In conventional designs, light emission and power generation place conflicting demands on excitons, which are bound pairs of electrons and positively charged holes. Efficient electroluminescence requires excitons to recombine tightly to produce photons, while efficient photovoltaic action requires excitons to dissociate rapidly into free charges that can be collected as electrical current. This trade off has long been viewed as a fundamental barrier to realizing high performance dual function organic devices.

A team led by Professor Hirohiko Fukagawa from the Center for Frontier Science at Chiba University, Japan, addressed this problem by engineering the energy states of excitons with multiple resonance thermally activated delayed fluorescence materials. In a paper published online in Volume 17 of Nature Communications on December 7, 2025, they describe how carefully selected MR TADF compounds, used as both light emitters and light absorbers, form donor acceptor interfaces with unusually low exciton binding energies.

Exciton binding energy, Eb, measures how tightly the electron and hole are bound together at the molecular level. By tuning the material system so that Eb becomes small at the donor acceptor interface, the researchers achieved devices with minimal voltage loss and nearly ideal power generation behavior, while still maintaining strong light emission. Professor Fukagawa notes that devices with smaller Eb show very little electrical loss, supporting efficient photovoltaic operation.

The team also exploited control over Eb to tune the emission color produced by the devices. When Eb remained relatively large, the devices emitted yellow light originating from charge transfer excitons, in which the electron and hole occupy neighboring molecules across the donor acceptor boundary. When Eb was reduced, the emission switched to blue light from the MR TADF donor itself, allowing color control by adjusting the interface composition.

By optimizing the interfacial materials and their energy levels, the researchers fabricated green and orange emitting multifunctional devices that kept high performance in both operating modes. These devices reached external quantum efficiencies for light emission above 8.5 percent while maintaining power conversion efficiencies around 0.5 percent, outperforming earlier reports of similar dual function structures. According to Professor Fukagawa, taking into account the intrinsic 44 percent emission efficiency of the green emitter and an estimated 20 percent light extraction efficiency, the observed 8.5 percent device efficiency approaches the theoretical limit with almost no electrical loss.

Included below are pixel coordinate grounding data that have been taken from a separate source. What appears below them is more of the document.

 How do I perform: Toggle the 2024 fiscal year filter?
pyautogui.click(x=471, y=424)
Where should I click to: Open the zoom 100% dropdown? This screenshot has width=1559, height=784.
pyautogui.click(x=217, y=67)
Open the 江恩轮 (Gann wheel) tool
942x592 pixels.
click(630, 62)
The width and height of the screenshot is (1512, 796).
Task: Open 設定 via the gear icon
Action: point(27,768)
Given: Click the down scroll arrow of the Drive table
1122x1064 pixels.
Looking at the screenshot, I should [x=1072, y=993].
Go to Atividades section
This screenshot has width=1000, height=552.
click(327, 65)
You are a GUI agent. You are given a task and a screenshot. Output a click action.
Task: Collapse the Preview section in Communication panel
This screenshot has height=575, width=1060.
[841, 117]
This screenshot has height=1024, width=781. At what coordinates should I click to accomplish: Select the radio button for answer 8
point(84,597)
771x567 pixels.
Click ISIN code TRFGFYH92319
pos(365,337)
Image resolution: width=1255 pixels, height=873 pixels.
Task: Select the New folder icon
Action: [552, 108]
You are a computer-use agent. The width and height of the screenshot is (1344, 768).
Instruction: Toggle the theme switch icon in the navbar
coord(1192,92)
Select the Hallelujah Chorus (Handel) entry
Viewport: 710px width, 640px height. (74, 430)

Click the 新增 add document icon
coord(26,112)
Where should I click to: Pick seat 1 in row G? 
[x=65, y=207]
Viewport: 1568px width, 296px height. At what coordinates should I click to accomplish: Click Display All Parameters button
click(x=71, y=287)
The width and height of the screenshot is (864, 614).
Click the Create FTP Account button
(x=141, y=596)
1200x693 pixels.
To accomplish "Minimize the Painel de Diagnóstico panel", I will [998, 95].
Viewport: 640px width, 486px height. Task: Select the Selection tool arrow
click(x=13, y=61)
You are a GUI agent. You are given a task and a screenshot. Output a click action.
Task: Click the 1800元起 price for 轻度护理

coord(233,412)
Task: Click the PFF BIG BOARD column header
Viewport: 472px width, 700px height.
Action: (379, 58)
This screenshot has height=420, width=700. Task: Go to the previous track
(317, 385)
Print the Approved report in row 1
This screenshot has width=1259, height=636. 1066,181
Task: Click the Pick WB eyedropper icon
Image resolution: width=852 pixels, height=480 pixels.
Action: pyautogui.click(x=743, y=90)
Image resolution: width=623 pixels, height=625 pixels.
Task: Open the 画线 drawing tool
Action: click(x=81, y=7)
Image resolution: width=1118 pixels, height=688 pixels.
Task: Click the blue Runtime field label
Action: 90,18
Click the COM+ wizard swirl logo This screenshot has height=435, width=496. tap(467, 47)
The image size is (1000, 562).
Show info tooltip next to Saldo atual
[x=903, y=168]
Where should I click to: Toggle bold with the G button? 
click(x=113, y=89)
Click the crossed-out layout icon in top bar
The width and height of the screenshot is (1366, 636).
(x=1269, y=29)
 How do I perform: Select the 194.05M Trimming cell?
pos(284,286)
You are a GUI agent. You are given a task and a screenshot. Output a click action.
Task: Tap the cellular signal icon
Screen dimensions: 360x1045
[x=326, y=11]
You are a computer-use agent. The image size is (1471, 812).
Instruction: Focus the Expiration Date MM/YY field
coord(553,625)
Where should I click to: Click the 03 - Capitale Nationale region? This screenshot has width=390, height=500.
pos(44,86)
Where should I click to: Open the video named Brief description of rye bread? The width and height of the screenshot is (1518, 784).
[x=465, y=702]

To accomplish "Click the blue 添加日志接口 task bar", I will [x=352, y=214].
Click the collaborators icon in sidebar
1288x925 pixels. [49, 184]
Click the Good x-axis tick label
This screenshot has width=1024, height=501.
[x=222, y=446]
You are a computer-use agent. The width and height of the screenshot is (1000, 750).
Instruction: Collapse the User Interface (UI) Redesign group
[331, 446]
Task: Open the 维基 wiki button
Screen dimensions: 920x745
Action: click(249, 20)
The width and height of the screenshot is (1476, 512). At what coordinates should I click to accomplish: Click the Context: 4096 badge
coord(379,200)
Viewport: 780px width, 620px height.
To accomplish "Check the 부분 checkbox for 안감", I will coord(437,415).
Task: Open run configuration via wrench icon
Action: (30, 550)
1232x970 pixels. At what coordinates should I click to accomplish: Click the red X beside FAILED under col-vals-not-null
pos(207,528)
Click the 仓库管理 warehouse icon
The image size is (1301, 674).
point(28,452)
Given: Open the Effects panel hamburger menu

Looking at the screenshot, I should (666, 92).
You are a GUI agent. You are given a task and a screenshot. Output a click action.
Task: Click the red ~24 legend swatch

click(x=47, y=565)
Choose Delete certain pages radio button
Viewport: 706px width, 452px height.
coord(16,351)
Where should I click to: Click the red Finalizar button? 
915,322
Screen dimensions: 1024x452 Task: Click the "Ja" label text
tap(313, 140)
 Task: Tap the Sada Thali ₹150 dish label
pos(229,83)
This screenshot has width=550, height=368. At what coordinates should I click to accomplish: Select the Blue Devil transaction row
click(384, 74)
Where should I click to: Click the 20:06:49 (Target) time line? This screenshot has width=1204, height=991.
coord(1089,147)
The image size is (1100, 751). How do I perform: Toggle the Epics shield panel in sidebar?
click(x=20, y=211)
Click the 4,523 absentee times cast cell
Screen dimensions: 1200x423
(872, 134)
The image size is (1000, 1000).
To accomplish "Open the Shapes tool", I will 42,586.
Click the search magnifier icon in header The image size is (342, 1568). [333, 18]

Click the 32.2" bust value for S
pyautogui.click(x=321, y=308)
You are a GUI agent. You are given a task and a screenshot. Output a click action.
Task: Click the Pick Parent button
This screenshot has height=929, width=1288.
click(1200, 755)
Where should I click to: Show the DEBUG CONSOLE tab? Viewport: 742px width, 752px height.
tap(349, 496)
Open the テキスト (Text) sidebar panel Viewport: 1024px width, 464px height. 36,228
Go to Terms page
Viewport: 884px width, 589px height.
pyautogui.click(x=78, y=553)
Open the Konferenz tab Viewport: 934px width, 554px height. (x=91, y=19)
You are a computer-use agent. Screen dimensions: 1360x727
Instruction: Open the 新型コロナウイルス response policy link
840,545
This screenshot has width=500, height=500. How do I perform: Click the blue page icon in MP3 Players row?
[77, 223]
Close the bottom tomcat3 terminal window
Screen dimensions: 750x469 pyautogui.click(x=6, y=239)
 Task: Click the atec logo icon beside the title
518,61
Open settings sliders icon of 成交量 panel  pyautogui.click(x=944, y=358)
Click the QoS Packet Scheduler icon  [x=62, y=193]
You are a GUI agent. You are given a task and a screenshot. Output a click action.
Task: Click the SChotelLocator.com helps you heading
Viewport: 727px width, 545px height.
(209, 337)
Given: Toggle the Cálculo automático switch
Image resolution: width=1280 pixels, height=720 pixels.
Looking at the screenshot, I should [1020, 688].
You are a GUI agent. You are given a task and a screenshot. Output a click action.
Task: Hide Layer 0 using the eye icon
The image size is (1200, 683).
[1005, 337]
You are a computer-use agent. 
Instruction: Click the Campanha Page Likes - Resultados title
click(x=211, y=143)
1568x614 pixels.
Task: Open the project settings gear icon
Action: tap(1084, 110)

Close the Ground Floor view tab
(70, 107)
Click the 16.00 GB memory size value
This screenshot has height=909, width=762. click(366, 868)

In addition, the group demonstrated what they describe as the first power generating blue OLED with multifunctional capability. Achieving blue emission while also extracting usable electrical power has been considered especially challenging, so this result marks an important milestone in multifunctional organic optoelectronics.

The team envisions a new generation of self powered electronics that integrate energy harvesting directly into light emitting surfaces. Potential near term applications include display panels and lighting tiles that recover energy from ambient illumination, such as smartphone screens that contribute to charging their own batteries indoors or outdoors. The same approach could support visible light communication systems in which panels generate power during bright conditions and then use the stored energy to transmit data at night.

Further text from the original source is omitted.